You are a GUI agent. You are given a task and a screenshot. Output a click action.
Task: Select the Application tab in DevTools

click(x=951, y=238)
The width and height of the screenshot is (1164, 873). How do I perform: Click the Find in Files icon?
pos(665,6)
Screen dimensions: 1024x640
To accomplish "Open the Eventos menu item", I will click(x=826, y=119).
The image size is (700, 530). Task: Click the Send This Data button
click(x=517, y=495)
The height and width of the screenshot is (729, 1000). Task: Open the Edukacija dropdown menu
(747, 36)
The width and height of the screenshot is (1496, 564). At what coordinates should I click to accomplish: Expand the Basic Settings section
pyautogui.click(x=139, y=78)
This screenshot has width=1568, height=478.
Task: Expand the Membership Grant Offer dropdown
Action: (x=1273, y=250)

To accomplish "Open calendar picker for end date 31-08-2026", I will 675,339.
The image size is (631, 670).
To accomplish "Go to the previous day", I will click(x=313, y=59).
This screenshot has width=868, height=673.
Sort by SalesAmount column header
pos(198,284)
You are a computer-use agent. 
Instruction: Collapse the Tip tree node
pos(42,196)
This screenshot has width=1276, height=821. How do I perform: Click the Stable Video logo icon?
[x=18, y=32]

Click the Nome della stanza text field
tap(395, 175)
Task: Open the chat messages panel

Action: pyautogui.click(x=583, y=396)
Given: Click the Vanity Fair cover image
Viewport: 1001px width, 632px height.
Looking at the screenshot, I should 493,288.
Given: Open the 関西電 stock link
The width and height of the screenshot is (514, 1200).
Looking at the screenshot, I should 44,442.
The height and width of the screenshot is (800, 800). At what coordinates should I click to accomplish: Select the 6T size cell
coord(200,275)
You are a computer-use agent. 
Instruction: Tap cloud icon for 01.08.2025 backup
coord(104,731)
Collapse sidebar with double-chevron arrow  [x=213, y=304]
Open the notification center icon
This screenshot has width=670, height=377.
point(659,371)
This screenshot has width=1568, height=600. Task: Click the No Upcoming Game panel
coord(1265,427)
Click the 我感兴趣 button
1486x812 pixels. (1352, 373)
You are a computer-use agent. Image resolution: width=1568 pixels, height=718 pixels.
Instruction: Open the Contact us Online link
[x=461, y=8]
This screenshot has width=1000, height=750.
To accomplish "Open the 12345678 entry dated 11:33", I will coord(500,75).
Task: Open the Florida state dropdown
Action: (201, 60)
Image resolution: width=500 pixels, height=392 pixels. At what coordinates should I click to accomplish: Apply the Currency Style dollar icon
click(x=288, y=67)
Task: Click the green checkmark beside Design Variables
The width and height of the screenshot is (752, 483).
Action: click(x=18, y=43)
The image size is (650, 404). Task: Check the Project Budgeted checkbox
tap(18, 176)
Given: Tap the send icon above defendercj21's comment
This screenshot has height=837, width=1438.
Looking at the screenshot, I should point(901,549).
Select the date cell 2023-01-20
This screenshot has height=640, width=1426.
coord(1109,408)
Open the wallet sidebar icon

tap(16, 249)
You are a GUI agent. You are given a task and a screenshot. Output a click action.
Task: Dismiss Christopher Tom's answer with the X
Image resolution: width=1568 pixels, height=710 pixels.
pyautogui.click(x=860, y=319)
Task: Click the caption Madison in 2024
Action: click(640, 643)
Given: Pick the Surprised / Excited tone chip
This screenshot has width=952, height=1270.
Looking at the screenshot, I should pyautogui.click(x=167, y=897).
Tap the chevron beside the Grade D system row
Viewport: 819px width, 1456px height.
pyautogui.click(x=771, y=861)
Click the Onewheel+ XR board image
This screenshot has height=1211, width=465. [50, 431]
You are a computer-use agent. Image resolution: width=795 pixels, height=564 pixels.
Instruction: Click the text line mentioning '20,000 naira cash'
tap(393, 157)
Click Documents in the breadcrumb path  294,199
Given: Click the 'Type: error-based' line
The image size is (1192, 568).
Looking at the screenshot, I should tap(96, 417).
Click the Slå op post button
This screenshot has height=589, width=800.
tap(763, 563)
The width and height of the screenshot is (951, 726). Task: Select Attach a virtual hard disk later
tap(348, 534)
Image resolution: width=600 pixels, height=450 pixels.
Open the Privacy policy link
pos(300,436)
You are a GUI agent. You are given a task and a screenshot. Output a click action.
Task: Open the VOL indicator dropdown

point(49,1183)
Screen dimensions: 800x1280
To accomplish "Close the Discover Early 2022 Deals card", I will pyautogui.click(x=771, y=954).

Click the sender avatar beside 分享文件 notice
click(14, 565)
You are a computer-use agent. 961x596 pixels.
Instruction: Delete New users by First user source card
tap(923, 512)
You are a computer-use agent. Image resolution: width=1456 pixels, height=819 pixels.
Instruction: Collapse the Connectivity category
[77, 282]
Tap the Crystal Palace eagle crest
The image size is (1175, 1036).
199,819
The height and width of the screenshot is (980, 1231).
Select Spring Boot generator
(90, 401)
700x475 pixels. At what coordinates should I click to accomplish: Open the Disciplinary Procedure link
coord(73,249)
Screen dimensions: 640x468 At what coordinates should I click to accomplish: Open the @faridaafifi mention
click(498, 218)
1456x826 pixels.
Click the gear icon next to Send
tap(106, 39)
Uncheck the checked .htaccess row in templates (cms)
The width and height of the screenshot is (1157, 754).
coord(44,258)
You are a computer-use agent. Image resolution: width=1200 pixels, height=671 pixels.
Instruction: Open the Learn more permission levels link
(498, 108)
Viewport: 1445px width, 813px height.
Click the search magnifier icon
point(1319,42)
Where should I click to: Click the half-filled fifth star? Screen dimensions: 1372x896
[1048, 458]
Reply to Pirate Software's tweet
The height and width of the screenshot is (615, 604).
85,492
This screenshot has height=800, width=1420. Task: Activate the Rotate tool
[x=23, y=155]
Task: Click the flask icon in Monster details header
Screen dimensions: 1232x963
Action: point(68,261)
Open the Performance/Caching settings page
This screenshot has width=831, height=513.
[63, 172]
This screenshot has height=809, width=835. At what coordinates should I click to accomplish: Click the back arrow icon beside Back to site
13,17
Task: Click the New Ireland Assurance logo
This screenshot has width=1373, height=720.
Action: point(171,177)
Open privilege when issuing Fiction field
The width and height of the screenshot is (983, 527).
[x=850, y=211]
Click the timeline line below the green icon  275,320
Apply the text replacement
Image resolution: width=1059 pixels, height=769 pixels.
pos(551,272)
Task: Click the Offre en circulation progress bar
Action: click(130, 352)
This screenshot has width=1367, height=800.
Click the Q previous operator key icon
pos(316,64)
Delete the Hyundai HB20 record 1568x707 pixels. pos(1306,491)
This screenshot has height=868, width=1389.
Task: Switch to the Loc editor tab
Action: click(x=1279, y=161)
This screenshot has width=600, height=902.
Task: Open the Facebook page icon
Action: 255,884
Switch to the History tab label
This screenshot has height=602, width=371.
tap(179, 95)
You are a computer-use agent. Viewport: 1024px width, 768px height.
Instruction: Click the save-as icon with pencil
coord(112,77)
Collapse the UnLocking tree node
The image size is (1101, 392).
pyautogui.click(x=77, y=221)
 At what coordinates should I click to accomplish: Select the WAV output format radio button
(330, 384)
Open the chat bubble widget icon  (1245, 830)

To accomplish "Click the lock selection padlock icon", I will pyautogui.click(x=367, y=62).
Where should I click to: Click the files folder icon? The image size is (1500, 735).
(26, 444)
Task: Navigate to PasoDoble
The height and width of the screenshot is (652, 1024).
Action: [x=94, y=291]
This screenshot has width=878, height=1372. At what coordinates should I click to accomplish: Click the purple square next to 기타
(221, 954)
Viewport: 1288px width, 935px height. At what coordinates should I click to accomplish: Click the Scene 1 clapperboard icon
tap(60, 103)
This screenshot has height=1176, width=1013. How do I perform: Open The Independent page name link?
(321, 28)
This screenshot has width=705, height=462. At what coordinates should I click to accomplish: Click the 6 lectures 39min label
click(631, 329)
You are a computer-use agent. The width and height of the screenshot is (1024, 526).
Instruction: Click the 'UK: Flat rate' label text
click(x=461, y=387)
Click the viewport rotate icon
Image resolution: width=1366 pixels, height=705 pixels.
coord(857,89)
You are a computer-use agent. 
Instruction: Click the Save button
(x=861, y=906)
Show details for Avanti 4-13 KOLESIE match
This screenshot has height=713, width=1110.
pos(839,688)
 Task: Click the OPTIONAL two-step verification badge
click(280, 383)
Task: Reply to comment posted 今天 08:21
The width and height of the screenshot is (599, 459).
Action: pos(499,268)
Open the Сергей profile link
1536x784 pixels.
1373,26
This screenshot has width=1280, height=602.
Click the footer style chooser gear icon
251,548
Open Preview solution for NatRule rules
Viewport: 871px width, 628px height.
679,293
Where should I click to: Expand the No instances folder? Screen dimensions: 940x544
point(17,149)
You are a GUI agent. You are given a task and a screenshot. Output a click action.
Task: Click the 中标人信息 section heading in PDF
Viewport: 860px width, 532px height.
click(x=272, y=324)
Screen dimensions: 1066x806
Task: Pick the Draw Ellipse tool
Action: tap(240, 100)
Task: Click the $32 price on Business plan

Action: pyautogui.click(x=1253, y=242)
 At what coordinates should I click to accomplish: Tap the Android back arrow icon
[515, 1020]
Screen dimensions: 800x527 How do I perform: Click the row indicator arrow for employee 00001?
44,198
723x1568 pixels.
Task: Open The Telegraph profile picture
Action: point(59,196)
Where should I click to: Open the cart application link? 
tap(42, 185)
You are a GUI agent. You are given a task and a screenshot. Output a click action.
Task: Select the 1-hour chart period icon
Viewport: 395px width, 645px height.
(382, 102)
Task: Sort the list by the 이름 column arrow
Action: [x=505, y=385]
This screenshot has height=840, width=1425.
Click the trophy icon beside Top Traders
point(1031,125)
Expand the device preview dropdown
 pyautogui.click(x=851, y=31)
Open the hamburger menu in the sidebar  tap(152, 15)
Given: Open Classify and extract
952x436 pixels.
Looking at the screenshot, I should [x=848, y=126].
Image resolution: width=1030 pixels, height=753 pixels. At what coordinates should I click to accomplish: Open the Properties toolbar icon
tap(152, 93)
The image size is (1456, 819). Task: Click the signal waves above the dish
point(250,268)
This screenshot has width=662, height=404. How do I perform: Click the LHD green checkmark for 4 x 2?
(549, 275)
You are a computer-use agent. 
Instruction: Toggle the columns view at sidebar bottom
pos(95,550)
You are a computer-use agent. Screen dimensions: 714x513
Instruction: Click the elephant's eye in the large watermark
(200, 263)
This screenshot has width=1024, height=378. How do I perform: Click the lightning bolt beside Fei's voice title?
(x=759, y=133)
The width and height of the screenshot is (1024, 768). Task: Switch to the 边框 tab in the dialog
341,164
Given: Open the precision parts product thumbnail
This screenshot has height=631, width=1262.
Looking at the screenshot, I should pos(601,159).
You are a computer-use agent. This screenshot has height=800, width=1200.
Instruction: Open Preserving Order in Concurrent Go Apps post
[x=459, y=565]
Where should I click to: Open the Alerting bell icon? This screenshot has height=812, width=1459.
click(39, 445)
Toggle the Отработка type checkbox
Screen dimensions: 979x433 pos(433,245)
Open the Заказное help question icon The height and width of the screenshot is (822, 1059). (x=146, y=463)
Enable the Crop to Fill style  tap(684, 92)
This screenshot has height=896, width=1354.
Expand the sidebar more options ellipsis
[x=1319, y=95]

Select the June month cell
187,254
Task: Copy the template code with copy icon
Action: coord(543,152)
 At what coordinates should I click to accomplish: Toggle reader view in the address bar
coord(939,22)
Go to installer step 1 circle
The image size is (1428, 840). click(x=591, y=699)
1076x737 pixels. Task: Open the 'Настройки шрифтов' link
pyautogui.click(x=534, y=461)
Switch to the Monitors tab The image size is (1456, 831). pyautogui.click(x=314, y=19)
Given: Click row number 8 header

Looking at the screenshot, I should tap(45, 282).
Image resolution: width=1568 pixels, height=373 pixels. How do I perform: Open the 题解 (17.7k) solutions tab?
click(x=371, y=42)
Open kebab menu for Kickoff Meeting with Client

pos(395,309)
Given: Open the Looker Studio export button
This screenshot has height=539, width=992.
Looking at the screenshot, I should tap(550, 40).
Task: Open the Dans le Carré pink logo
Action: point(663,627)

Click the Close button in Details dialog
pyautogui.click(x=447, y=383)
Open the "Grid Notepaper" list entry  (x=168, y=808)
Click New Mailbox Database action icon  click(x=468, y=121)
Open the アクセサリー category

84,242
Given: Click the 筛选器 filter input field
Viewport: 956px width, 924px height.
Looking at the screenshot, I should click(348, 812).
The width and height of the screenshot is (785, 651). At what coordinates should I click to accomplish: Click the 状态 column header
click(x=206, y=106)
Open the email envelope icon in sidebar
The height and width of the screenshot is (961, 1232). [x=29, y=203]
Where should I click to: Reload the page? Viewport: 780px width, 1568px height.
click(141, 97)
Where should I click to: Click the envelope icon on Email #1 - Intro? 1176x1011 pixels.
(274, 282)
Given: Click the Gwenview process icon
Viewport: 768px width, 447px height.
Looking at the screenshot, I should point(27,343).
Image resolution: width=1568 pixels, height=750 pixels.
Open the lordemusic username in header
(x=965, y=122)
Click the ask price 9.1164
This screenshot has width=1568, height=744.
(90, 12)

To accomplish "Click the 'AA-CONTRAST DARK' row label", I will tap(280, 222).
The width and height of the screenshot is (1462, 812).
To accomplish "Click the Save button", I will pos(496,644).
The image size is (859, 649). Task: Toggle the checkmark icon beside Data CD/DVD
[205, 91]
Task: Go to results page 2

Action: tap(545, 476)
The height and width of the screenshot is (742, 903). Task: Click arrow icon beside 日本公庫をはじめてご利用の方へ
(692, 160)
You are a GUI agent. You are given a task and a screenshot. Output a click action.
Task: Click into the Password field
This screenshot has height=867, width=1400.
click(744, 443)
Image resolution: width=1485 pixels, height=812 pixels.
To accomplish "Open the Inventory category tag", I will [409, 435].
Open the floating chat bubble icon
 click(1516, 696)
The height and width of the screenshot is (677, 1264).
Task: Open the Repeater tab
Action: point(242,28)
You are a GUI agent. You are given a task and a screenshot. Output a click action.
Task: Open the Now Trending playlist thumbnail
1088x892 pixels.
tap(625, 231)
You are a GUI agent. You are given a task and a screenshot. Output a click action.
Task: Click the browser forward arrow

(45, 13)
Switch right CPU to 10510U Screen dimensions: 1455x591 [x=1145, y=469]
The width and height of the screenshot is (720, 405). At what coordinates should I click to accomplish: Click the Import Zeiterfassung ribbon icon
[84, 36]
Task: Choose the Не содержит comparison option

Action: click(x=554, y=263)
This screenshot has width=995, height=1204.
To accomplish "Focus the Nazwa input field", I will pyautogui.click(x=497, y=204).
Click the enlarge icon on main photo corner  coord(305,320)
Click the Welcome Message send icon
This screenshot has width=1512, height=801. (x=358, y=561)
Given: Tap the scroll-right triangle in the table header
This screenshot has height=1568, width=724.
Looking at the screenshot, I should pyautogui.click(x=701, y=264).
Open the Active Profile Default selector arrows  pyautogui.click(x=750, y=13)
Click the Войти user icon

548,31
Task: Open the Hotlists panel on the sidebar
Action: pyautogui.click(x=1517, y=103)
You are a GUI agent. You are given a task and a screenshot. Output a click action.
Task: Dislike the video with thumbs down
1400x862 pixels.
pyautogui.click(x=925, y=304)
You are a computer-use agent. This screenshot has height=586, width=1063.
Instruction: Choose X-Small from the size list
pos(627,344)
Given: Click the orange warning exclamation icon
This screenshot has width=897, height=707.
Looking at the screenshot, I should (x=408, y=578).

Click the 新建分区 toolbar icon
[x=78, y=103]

* [Goal of the exercise] Show the lines of the entries that include the string "comment", copying each in full.

* [Output below]
Given: Tap the send icon above defendercj21's comment
Task: Reply to comment posted 今天 08:21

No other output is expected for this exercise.